Give the number of lines in the material below that contain the word "computer". No other content is needed.

--- Supplied records ---

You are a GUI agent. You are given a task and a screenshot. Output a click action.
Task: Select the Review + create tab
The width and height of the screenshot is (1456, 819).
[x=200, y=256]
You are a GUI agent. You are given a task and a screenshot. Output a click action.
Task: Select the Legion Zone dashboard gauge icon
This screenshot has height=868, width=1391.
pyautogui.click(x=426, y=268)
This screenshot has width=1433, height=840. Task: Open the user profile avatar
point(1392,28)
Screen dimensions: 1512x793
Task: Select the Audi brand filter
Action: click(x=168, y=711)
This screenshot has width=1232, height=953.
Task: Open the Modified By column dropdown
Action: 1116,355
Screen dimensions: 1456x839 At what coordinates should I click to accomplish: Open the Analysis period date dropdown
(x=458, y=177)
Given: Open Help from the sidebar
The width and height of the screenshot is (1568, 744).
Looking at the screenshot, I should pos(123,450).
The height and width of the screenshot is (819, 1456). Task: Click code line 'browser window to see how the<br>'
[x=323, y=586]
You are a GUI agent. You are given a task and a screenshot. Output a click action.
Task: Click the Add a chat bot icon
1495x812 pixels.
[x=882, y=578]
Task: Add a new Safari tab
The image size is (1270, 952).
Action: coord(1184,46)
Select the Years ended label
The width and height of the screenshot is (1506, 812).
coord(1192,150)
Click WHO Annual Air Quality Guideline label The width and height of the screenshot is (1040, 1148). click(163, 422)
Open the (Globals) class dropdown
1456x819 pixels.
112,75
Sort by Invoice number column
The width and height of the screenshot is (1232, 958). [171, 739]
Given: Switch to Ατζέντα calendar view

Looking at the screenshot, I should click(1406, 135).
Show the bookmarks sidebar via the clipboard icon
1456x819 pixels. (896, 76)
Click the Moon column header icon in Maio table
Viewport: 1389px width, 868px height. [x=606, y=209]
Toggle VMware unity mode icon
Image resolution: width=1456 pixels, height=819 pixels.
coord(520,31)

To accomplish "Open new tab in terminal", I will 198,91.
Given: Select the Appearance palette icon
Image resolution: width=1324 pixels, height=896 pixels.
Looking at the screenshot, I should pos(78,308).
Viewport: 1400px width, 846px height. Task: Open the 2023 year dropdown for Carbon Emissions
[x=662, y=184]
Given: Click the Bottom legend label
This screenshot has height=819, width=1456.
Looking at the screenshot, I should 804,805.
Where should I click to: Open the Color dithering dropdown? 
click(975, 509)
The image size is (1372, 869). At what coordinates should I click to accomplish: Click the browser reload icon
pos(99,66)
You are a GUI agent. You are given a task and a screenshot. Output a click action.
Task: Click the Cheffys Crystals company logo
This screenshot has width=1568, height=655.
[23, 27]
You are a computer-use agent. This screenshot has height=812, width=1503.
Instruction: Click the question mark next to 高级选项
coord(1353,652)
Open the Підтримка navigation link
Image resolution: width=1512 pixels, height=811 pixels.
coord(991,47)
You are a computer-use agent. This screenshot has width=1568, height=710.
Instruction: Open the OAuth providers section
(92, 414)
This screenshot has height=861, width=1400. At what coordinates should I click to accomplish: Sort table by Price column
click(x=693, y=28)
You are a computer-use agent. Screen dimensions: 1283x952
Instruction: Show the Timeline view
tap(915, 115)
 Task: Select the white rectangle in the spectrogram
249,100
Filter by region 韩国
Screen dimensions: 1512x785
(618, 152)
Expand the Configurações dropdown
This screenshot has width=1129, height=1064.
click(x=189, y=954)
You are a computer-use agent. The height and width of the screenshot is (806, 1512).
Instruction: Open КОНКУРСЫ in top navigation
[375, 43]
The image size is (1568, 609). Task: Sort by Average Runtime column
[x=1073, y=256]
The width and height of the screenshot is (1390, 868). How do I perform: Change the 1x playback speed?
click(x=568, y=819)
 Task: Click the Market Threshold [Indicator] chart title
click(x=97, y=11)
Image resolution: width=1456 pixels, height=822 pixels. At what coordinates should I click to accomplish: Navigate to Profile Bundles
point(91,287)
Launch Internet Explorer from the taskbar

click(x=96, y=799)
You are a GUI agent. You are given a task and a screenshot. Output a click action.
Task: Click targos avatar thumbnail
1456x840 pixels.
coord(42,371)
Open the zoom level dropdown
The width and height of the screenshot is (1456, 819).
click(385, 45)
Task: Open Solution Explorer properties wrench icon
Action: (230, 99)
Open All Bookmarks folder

---

■ **Output**
4